**Aim of the task:** Reproduce the passage on metagenomic library output word for word, from its heading through its last sentence.

**Exercise passage:**
2.2. Metagenomic library output

The 454 pyrosequencing returned 69,162 reads of DNA sequence, which contained 13,669,562 bp of DNA with a fragment size range of 32-404 bp using ¼ of a sequencing picotitre plate (85% of the sequences were >100 bp and > 51% of the sequences were between 200 – 250 bp, Supplementary Table 1). The DNA sequence reads were used directly for downstream analysis, and not assembled as contiguous sequences. The mosaic nature of viruses, particularly bacteriophage genomes [38], is such that subjecting the sequence data to conventional assembly of contigs would be inappropriate. Consequently, pre-packaged bioinformatic tools and computational approaches were applied to unravel the population structure and function of the viral metagenome sample. The methods used here for the prediction of identities from the metagenomic sequence data were largely automated, involving the use of MEGAN [39] and MG-RAST[40] coupled with BLAST [41] for the comparison of this viral metagenome against the non-redundant viral genome [42] and SEED databases (which uses a non-redundant database) [43].

**Data block:**
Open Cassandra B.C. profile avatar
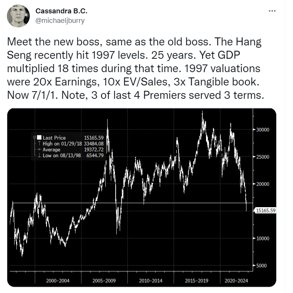 click(18, 16)
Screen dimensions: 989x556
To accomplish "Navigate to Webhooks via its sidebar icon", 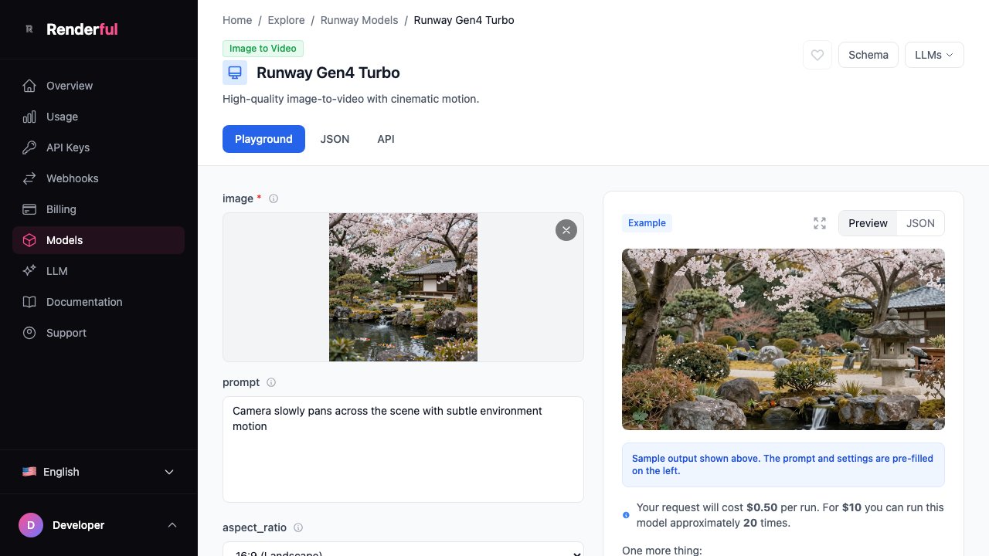I will 29,178.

**Result:**
2.2. Metagenomic library output

The 454 pyrosequencing returned 69,162 reads of DNA sequence, which contained 13,669,562 bp of DNA with a fragment size range of 32-404 bp using ¼ of a sequencing picotitre plate (85% of the sequences were >100 bp and > 51% of the sequences were between 200 – 250 bp, Supplementary Table 1). The DNA sequence reads were used directly for downstream analysis, and not assembled as contiguous sequences. The mosaic nature of viruses, particularly bacteriophage genomes [38], is such that subjecting the sequence data to conventional assembly of contigs would be inappropriate. Consequently, pre-packaged bioinformatic tools and computational approaches were applied to unravel the population structure and function of the viral metagenome sample. The methods used here for the prediction of identities from the metagenomic sequence data were largely automated, involving the use of MEGAN [39] and MG-RAST[40] coupled with BLAST [41] for the comparison of this viral metagenome against the non-redundant viral genome [42] and SEED databases (which uses a non-redundant database) [43].